● 課題
木造建築用の接合金具に関する本文抜粋を読み、次の問いに答えてください。
(a) ボルト用カップ40は梁Rのどこに挿入されているか。
(b) 一対の差し込み部37を一対の連結溝21に嵌め入れるとき、梁Rはどのような姿勢で下降させるか。
(c) 実施の形態2の一対の連結溝65の幅寸法は、上方から下方へいくにしたがってどう変わるか。

この梁側取付部23が梁Rに取り付けられた状態について説明する。
ボルト用カップ40は梁Rに形成された図示しない丸穴に挿入されており、梁側取付部23は梁Rの端部に形成された図示しない溝に嵌め込まれている。天板31、側板35、差し込み部37の左側面と梁Rの図示しない溝が形成されていない部分の左側面は同一面となっている。また、天板31の上面と梁Rの図示しない溝が形成されていない部分の上面も同一面となっている。
前述したように一対の差し込み部37には切り欠き43が形成されているので、ボルト51を雌ネジ部49に取り付ける際に、一対の差し込み部37の間に通過させることができるようになっている。
梁Rをクレーン等で吊り上げて、柱Sに取り付けられた梁側取付部23の差し込み部37を、梁Rに取り付けられた柱側取付部3の連結溝21の上方に位置させる。次に、梁Rを水平姿勢のまま下降させて、図3に示すように一対の差し込み部37を一対の連結溝21に上方から嵌め入れる。このとき、差し込み部37の角部37aを凹部22に、離間板19の角部19aを凹部39にそれぞれ入れる。
上記したように差し込み部37と側板35の下端面は底板11の上面に当接し、天板31の下面は支持板15と離間板19の上端面に当接するので、差し込み部37が下方へ抜けてしまうのを防止することができる。
これにより図5に示すように柱Sと梁Rとが木造建築用の接合金具1によって接合される。
よって、一対の側板35が開く方向の力に対して十分な強度を発揮でき、地震等に対して大きな抵抗力をもつようになる。
従って、木造建築用の接合金具1を用いた木造建築物における柱と梁の連結構造では、左右方向、前後方向及び上下方向の力に対し十分な強度をもって柱Sと梁Rとを接合することができる。
実施の形態2に係る木造建築用の接合金具61は、実施の形態1に係る木造建築用の接合金具1と同様の構成部分を有するので、木造建築用の接合金具1と同様の構成部分については、同じ符号を付すことで説明を省略する。
図7において符号63は一対の離間板を示し、一対の離間板63は下方へいくにしたがって柱当接板5に近づく方向へ傾斜している。従って、柱当接板5と支持板15と一対の離間板63とによって画成された一対の連結溝65は、上方から下方へいくにしたがって幅寸法が徐々に小さくなっている。

● 提供データ
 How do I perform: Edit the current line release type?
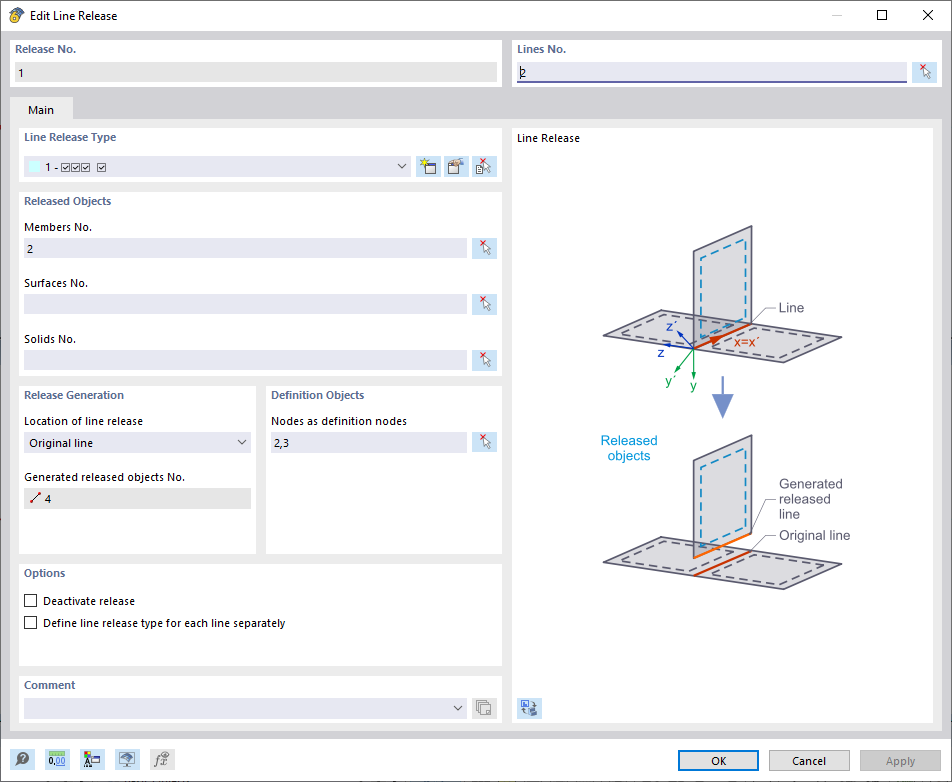pos(455,166)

● 解答
(a) 梁Rに形成された図示しない丸穴
(b) 水平姿勢のまま
(c) 徐々に小さくなる